Tante indicazioni possono sembrare eccentriche rispetto alla trama del nuovo romanzo, invece sono necessarie, perché ritorna ad esempio la Sainte Vehme, la potente setta nemica del Mercante. In più, Sibilla è scomparsa dalla Spagna, Uberto si è cacciato in un guaio (non per sua colpa, dopotutto) e Willalme infrange un giuramento che credeva di mantenere per sempre. Scava da sotto un olmo qualcosa che aveva sepolto anni prima e che luccica alla luce del sole: una scimitarra.

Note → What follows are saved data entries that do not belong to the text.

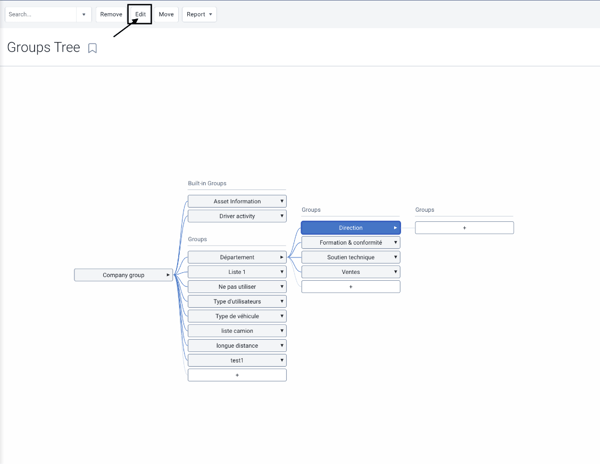Open the Report dropdown menu
Viewport: 600px width, 465px height.
click(199, 14)
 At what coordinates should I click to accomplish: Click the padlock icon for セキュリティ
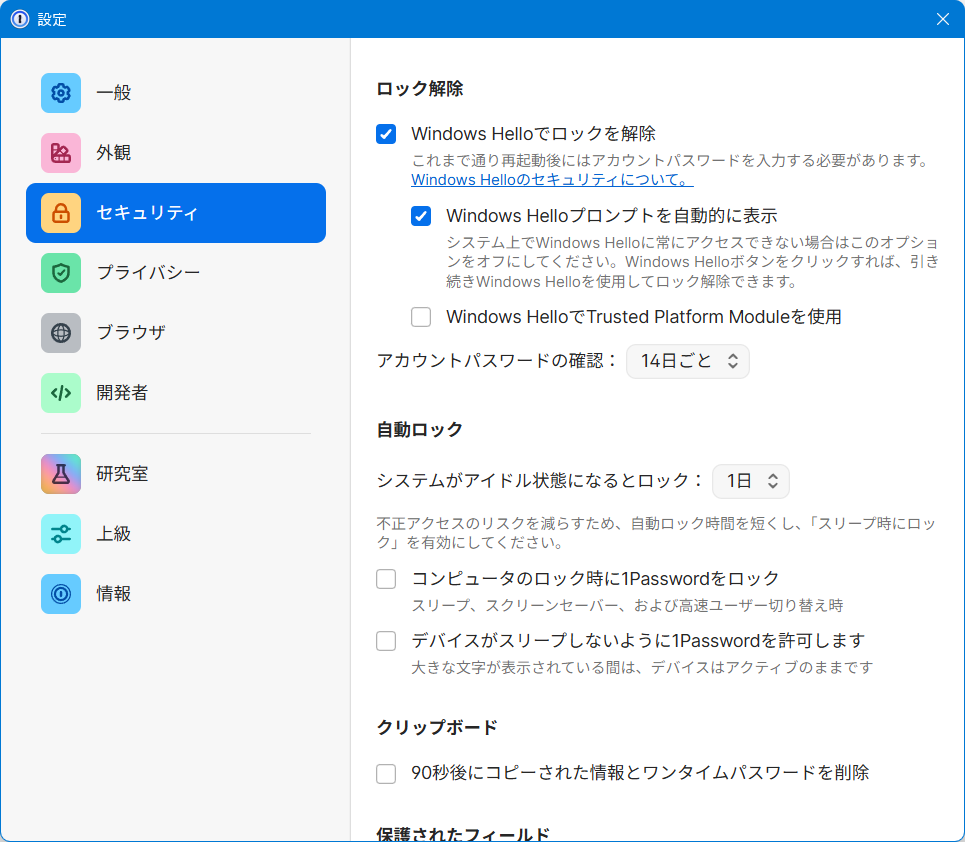tap(61, 213)
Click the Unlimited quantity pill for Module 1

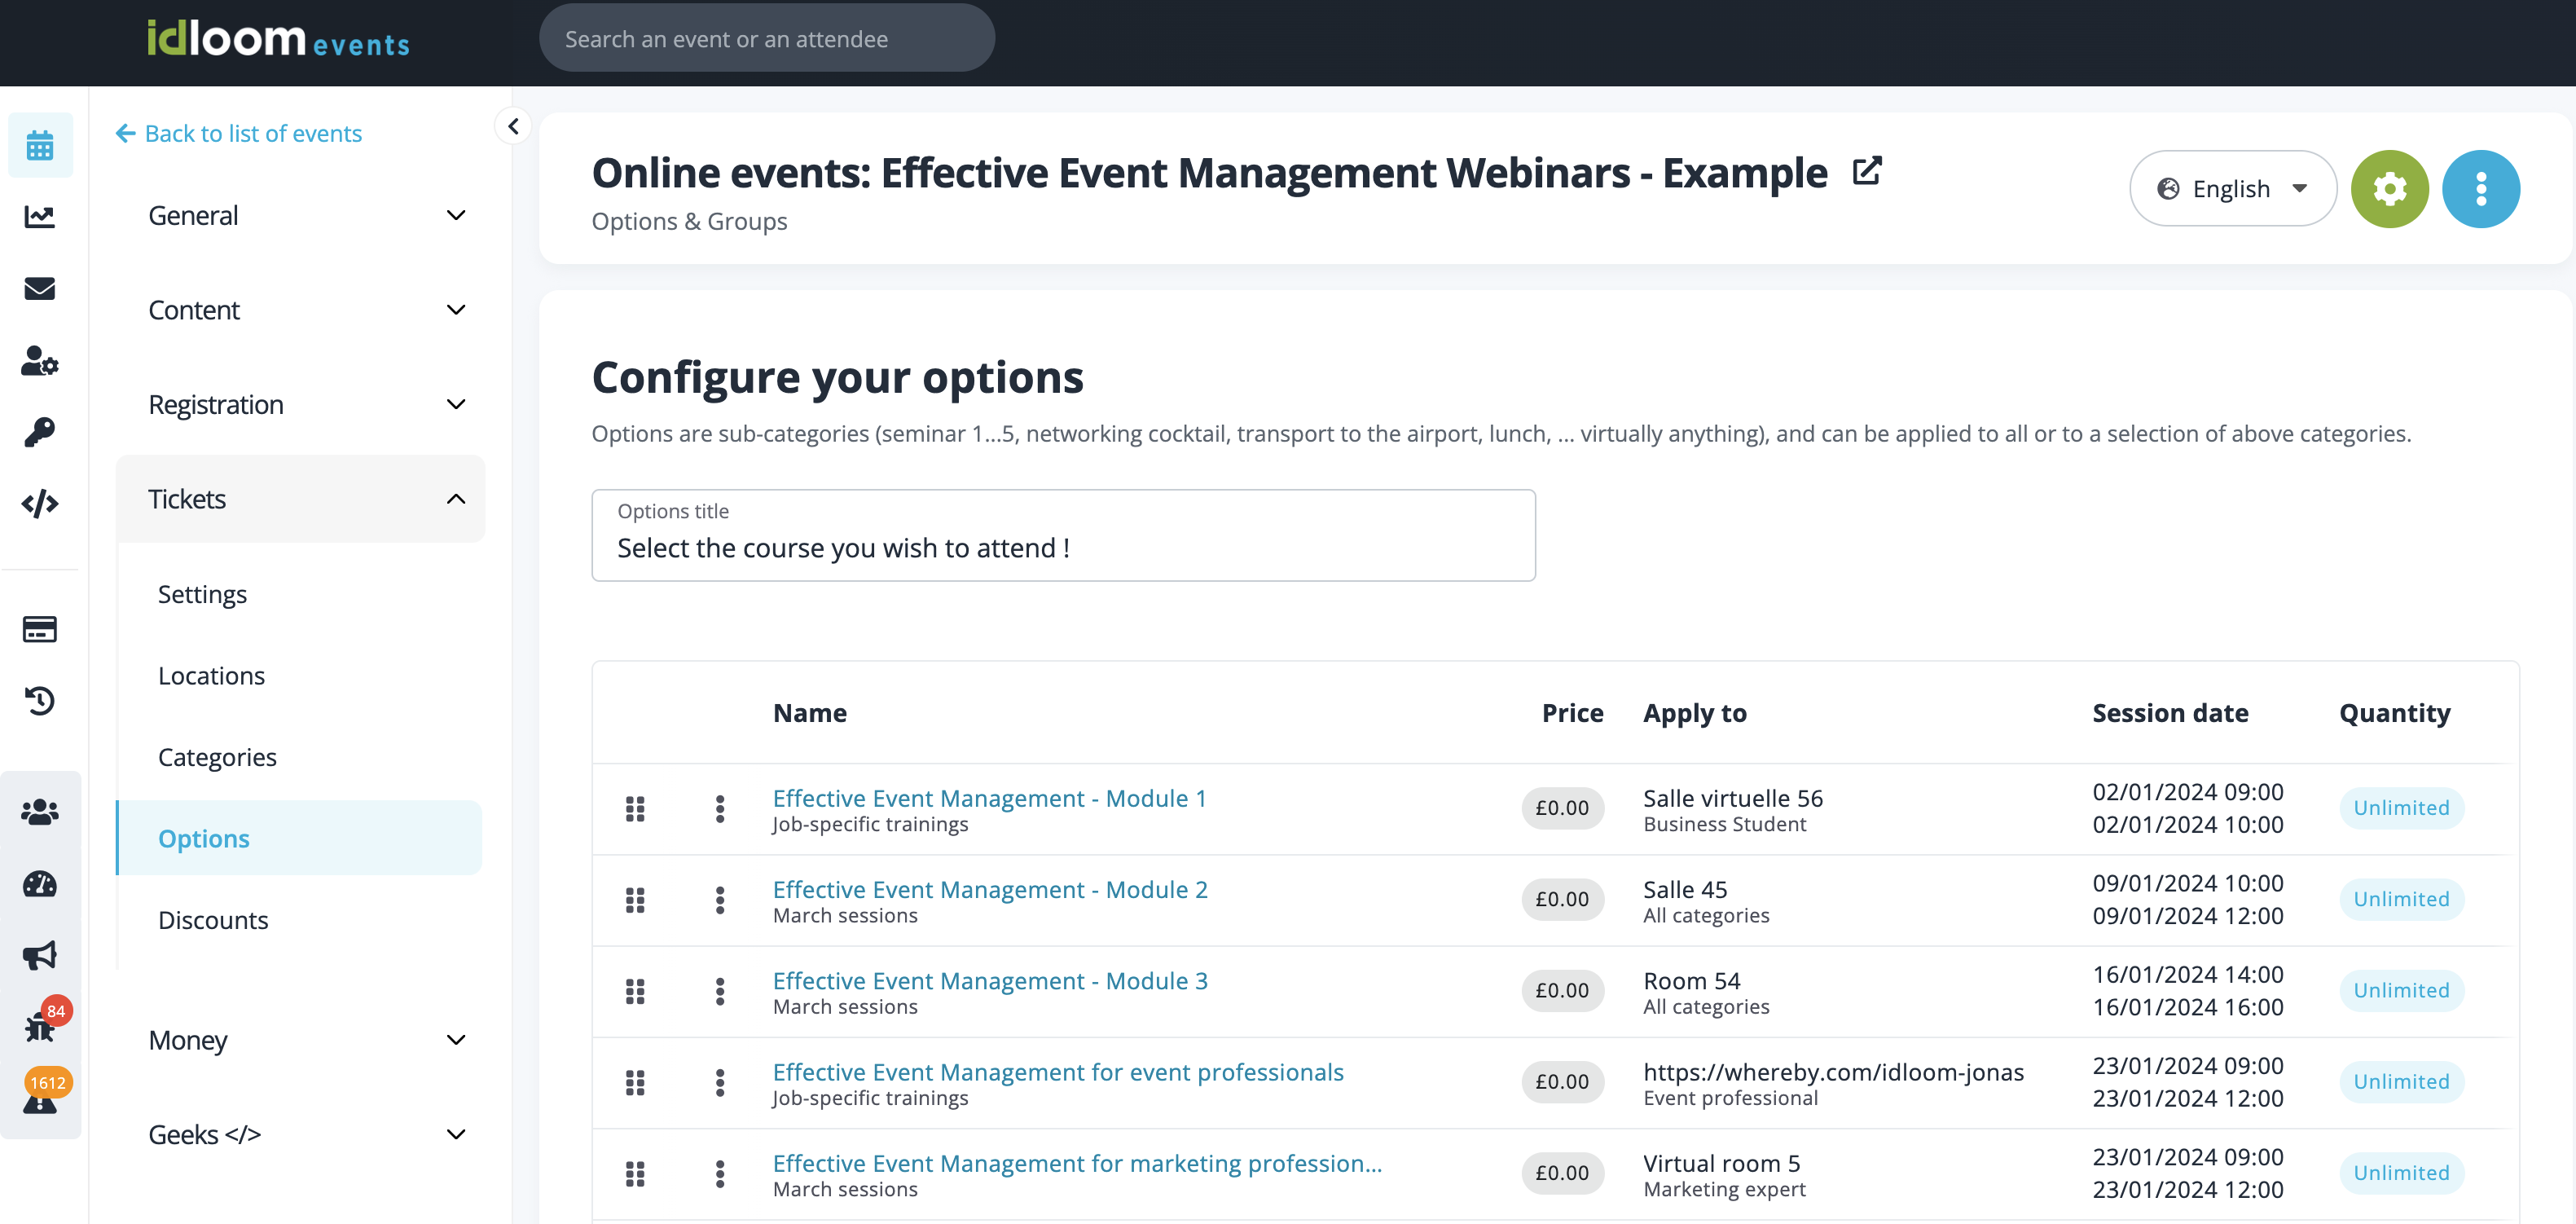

Quanto a Ignazio, si ritrova davanti un amuleto che lo collega alla leggenda dei Sette Dormienti. È un oggetto in ceramica invetriata, poco più grande di una moneta, con segni che da Toledo decodifica come lettere dell’alfabeto arabo. Compongono una parola, al-Khalf, la caverna e riportano al mito del sonno immortale, comune a tutte le religioni antiche. Tanto il Corano quanto la “legenda” cristiana parlano di una grotta in cui sette giovani avrebbero dormito ininterrottamente, senza invecchiare di un solo giorno. Hanno avuto il dono del somnium, durante il quale la mente resta vigile e acquisisce progressivamente la conoscenza divina e la sapienza universale.
Apprendo che Marcello Simoni ha pensato per Ignazio alla figura di Ming, il nemico dell’eroe dei fumetti spaziali Flash Gordon. Avrei immaginato piuttosto un Gary Cooper allampanato e ieratico, ma di certo ad avere ragione può essere solo il papà-autore.